Ross A. Finlayson wrote:
> xgl wrote:
>
> > On Fri, 5 Jan 2001, Brent Allsop wrote:
> >
> > >
> > > I've always figured the optimal interplanetary travel speed
> > > was accelerating at 1 g until you get half way there, and then
> > > decelerating at the same rate the rest of the trip. Then you wouldn't
> > > require centrifical force to simulate gravity right? How fast would
> > > this be? How fast would you be going at the midpoint? And could you
> > > get to Mars in two weeks with this?
> >
> > at 1 g, the velocity gets relativistic pretty fast. if my math
> > hasn't failed me, by the time the craft is halfway to mars, it'd be doing
> > about 0.4 c -- decelerating at 1 g as well, it will get from earth to mars
> > in a little less than 3 days.
> >
> > -x
>
> Nice.
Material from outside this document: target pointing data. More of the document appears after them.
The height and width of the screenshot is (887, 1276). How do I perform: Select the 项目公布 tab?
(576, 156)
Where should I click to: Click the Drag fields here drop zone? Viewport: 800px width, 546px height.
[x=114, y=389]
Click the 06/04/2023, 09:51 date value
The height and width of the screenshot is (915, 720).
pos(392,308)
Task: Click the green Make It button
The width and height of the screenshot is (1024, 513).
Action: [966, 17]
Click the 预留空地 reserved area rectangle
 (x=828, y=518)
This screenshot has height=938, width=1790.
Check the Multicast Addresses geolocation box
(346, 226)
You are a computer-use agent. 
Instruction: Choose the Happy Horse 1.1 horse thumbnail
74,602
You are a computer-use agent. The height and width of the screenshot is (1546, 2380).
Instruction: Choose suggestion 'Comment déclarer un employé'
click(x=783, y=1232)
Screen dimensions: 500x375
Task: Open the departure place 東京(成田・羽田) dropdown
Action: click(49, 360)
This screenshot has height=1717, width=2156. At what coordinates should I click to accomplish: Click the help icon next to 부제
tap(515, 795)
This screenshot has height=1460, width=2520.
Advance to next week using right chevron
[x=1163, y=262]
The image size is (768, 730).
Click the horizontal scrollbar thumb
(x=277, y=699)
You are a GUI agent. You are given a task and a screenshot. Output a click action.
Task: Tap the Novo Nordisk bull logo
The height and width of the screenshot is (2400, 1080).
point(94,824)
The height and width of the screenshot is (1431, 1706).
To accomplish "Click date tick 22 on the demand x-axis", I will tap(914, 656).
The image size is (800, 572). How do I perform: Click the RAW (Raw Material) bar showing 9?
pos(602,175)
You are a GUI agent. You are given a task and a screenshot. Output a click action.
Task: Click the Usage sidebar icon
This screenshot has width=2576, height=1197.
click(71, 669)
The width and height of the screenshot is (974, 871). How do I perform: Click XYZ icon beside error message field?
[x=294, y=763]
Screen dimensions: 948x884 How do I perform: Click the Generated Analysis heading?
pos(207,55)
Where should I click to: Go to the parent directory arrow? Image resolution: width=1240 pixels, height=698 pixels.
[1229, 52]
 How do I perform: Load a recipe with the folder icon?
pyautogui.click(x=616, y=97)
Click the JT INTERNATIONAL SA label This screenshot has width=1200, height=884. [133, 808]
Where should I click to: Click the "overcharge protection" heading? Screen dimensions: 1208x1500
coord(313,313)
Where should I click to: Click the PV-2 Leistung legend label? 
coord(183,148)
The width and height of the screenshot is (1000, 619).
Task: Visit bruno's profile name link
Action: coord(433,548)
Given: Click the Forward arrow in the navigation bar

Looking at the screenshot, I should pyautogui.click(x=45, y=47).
Nice to launch them to outside the planet's orbit so if it doesn't stop
> it doesn't hit Mars at speed. If it was a dependable process, after years of
> hundreds of test trials, then you could send people, you could send some
> animals before, using high acceleration intersolar travel.
>
> Ross
>
This was perhaps a bit too simplistic generalization. For example, if a craft is
accelerated and not decelerated, it probably wouldn't hit Mars, but would fly off
in a different trajectory than if it had been slowing, on the same trajectory much
before Mars would arrive there in its orbit.
One time I had some satellite software to try, it was pretty impressive. For
example, there was a map of the Earth and when different orbits for satellites
were selected then it would show the satellite's ground path. Tracking each item
in orbit must be a large project.
So, I will refrain from apocalyptic (for Mars) statements.